Bagaimanakah memahami posisi dan peran masing-masing pihak? Siapa yang akan diusung masing-masing koalisi kemudian berhadapan di arena pilpres? Benarkah SBY menang banyak dan menjadi pengendali semua situasi? Siapa menang banyak dan siapa menang sedikit? 

Marilah kita memahami peta politik kita dengan penuh riang gembira.

*** 

PRABOWO Subianto akhirnya bertemu Susilo Bambang Yudhoyono (SBY), presiden dua periode. Keduanya sama-sama berlatar militer. Berasal dari angkatan yang sama. Tapi coba lihat gestur saat keduanya jumpa pers. SBY berposisi sebagai seorang bapak yang bijak dan tenang saat bicara. Sementara Prabowo berposisi sebagai anak yang sibuk melempar kritik. Sesekali dia melihat gestur SBY, apakah kalimatnya benar ataukah salah.

SBY menampilkan sosok seorang priyayi. Kalimatnya tertata. Dia memegang catatan yang dipandanginya dari balik lensa kaca mata. Dengan membaca catatan, dia ingin mengesankan sesuatu yang terjaga. Dirinya sangat berhati-hati dan tidak ingin asal ngomong. Di situ, dia menunjukkan betapa dia pandai menata kata. Gesturnya berbeda dengan Prabowo yang langsung berbicara terbuka, menyoroti pemerintah, lalu menyelipkan pujian pada SBY.

Pertemuan itu menunjukkan betapa piawainya SBY dalam mengendalikan situasi. Dia menampilkan sosok sebagai pemimpin dan pengendali. Sementara Prabowo malah tenggelam di balik pesona dan kharisma SBY. Padahal, Prabowo adalah sosok yang selama ini menjadi perekat kelompok oposisi. Dia adalah anti-tesis Jokowi yang menjadi satu-satunya figur yang menyatukan oposisi.

Wajah Prabowo sumringah. Dia beberapa kali tersenyum. Saat bertemu SBY, Prabowo seakan lupa dengan semua sahabat dan tokoh-tokoh dari partai koalisi yang selama beberapa tahun menjadi mitranya yang setia. Dia lupa bagaimana PKS dan PAN yang selama ini menjadi mitra setianya di parlemen. Di satu layar televisi, seorang kader PKS berulang-ulang mengatakan semoga Prabowo tidak lupa pada kesetiaan partainya.

Di hadapan jurnalis, keduanya belum memastikan siapa capres dan cawapres. Pernyataan mereka sama-sama masih ngambang. Intinya mereka akan berkoalisi, siapa pun capres dan cawapresnya.  Bagi mereka yang berada di sisi oposisi, penentuan siapa pasangan yang berlaga sungguh tidak mudah. 

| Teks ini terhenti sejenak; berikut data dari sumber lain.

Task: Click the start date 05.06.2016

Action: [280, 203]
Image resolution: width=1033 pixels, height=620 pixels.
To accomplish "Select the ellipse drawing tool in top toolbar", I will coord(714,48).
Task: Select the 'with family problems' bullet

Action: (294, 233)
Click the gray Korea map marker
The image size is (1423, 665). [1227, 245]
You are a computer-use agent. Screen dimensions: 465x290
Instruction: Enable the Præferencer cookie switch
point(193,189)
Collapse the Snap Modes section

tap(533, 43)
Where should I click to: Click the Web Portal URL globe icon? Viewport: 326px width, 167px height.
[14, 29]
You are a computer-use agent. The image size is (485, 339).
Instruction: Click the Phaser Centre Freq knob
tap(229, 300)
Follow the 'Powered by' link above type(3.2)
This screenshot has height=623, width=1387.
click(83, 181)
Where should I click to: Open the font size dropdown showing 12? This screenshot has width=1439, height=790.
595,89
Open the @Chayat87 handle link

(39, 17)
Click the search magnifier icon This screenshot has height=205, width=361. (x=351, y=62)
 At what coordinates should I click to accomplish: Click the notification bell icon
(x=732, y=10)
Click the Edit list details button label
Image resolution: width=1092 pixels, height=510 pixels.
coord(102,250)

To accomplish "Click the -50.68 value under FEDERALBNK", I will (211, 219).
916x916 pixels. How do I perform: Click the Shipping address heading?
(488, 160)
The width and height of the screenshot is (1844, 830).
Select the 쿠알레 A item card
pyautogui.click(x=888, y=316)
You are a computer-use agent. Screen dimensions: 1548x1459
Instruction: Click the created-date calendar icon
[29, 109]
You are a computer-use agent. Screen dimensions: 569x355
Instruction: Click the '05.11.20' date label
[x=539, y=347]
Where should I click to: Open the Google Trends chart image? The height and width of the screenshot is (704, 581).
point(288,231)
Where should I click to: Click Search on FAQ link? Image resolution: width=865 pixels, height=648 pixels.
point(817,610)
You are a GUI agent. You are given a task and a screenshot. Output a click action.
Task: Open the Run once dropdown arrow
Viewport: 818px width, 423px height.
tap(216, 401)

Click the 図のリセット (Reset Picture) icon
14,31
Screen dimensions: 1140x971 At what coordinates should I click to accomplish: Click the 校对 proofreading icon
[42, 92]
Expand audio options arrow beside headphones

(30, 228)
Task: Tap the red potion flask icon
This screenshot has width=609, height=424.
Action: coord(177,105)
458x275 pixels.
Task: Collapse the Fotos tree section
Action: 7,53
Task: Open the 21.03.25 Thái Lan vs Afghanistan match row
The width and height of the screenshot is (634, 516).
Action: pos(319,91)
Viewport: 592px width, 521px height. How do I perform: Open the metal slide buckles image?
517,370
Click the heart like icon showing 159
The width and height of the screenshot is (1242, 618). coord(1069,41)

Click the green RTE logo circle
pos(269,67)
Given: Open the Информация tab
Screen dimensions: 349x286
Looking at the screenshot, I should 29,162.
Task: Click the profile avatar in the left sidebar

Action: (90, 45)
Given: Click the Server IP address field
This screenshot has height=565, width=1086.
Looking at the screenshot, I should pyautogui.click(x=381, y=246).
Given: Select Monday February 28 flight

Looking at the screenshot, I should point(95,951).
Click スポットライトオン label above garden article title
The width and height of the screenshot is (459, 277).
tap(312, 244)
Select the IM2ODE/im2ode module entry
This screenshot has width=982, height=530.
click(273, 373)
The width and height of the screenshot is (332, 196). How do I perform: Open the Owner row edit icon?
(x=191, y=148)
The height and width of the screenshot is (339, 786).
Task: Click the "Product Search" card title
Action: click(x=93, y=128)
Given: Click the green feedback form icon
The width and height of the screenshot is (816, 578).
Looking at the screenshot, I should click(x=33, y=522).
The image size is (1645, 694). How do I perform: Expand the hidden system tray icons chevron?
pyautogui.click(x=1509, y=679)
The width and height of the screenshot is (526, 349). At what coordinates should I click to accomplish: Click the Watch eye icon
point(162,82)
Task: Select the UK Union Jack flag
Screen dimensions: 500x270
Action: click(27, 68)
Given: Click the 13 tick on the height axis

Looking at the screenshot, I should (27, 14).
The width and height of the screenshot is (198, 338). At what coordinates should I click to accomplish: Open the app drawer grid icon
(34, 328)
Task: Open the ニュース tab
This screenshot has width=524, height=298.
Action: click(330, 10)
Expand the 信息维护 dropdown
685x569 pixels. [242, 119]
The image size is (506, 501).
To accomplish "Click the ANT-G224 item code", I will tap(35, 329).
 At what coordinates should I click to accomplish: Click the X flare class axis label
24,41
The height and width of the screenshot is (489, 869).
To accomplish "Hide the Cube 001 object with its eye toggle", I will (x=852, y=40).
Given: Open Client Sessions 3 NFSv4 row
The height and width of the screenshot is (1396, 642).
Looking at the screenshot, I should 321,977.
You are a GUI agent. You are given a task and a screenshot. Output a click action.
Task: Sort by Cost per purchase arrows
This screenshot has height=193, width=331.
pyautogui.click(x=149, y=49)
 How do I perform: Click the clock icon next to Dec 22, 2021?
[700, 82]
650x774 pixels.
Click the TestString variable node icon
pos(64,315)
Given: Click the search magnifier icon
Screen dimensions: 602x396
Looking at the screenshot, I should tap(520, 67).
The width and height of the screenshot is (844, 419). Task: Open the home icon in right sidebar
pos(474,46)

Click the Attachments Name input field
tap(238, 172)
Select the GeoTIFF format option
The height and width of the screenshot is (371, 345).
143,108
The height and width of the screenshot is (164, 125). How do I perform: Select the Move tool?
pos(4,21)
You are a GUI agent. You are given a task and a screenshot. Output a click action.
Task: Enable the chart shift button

Memang, di atas kertas Prabowo punya elektabilitas yang paling tinggi di kalangan semua figur oposisi. Dia juga yang paling siap untuk menghadapi Jokowi. Akan tetapi, partai-partai oposisi memikirkan seberapa besar dampak “efek ekor-jas” atau coat tail effect. Maksudnya adalah pengaruh figur pada peningkatan suara di Pemilu. Partai seperti PAN dan PKS mulai ragu dan bertanya, apakah dengan mendukung Prabowo, suara mereka bisa meningkat, ataukah pilihan itu hanya menguntungkan Partai Gerindra? Istilah kasarnya, “Kalau gue dukung elo, lantas gue dapet ape?”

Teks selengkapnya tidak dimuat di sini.